Graphic credit: “1964–2017 global surface temperature data from NASA, divided into El Niño (red), La Niña (blue), and neutral (black) years, with linear trends added.” CREDIT: Dana Nuccitelli.
How Ocean “Hot Spots” May Magnify Sea Level Rise and Coastal Flooding. Newsweek has a summary of new research; here are 2 excerpts: “…In a study we co-authored with our colleague Jon Martin, we showed that two converging natural climate processes created a “hot spot” from Cape Hatteras, North Carolina to Miami where sea levels rose six times faster than the global average between 2011 and 2015. We also showed that such hot spots have occurred at other points along the Eastern Seaboard over the past century. Now we see indications that one is developing in Texas and Louisiana, where it likely amplified flooding during Harvey—and could make future coastal storms more damaging…In summary, we found that short-term accelerations in sea level rise have repeatedly occurred over the last century, sometimes occurring south of Cape Hatteras and sometimes focused north of the Cape. These hot spots can exceed rates of four inches in five years, and can occur anywhere along the U.S. Atlantic coast. They form when the accumulated signals of ENSO and the NAO converge, displacing seawater toward the coastline...”

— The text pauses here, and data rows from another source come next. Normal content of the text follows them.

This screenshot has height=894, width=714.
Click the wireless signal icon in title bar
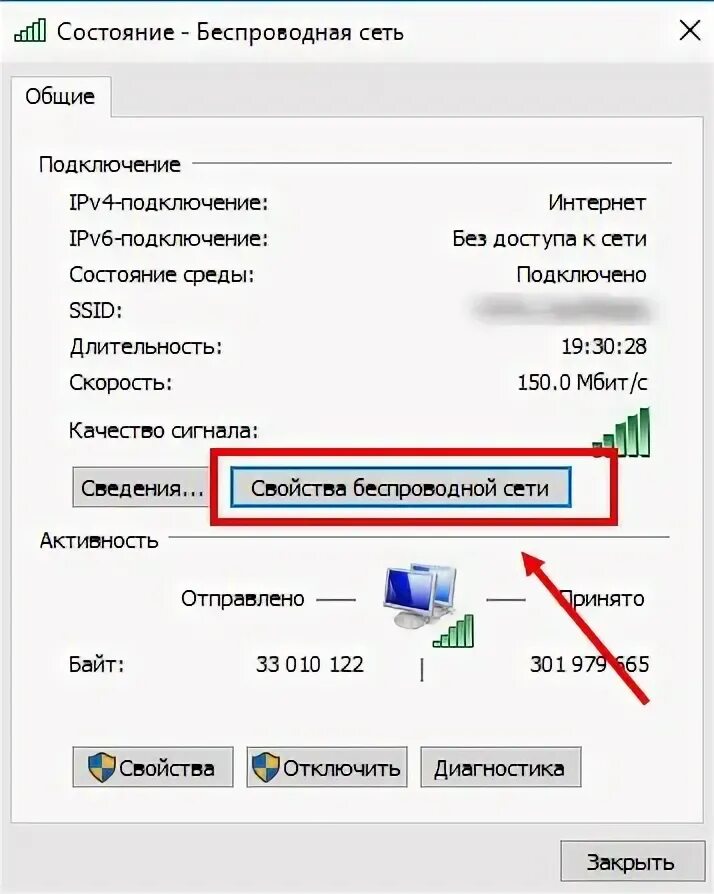(x=30, y=30)
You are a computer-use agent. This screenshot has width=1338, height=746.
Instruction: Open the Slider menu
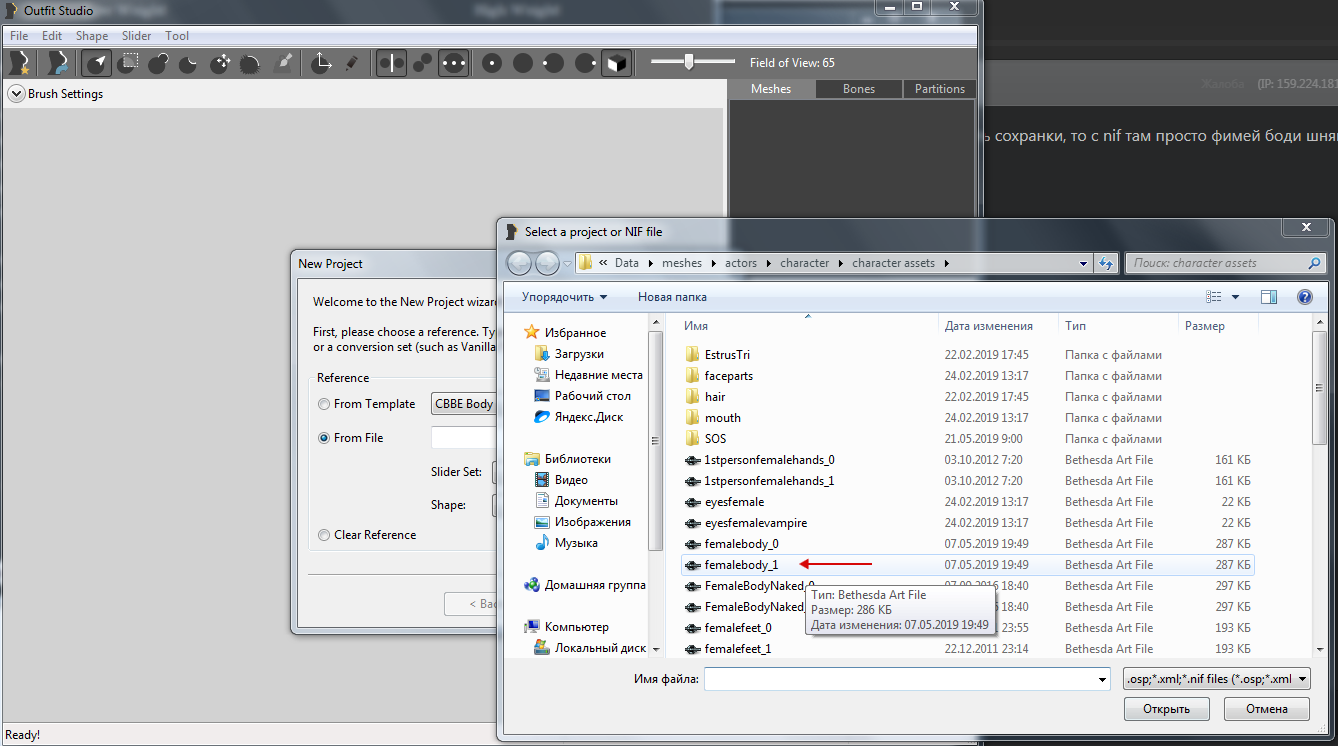point(136,36)
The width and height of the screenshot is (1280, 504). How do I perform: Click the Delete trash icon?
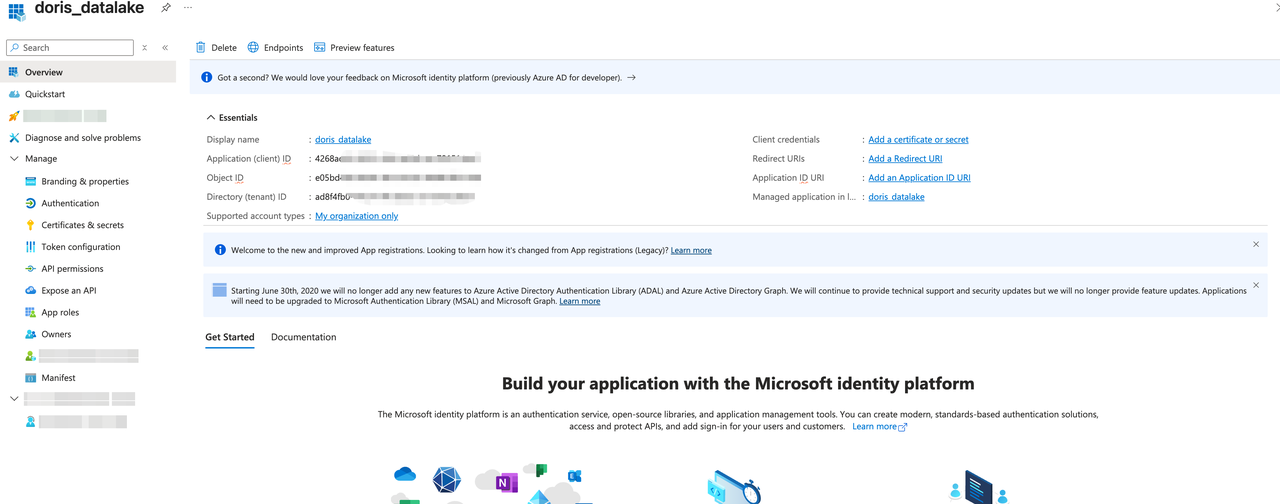pos(201,47)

Ice Loss and the Polar Vortex: How a Warming Arctic Fuels Cold Snaps. InsideClimate News connects the dots: “…New research shows that some northern regions have been getting hit with these extreme cold spells more frequently over the past four decades, even as the planet as a whole has warmed. While it may seem counterintuitive, the scientists believe these bitter cold snaps are connected to the warming of the Arctic and the effects that that warming is having on the winds of the stratospheric polar vortex, high above the Earth’s surface. Here’s what scientists involved in the research think is happening: The evidence is clear that the Arctic has been warming faster than the rest of the planet. That warming is reducing the amount of Arctic sea ice, allowing more heat to escape from the ocean. The scientists think that the ocean energy that is being released is causing a weakening of the polar vortex winds over the Arctic, which normally keep cold air centered over the polar region. That weakening is then allowing cold polar air to slip southward more often...”
Map credit: “A strong polar vortex (left, from December 2013) is centered over the Arctic. A weakened polar vortex (right, from January 2014) allows cold air to dip farther south.” Credit: NOAA.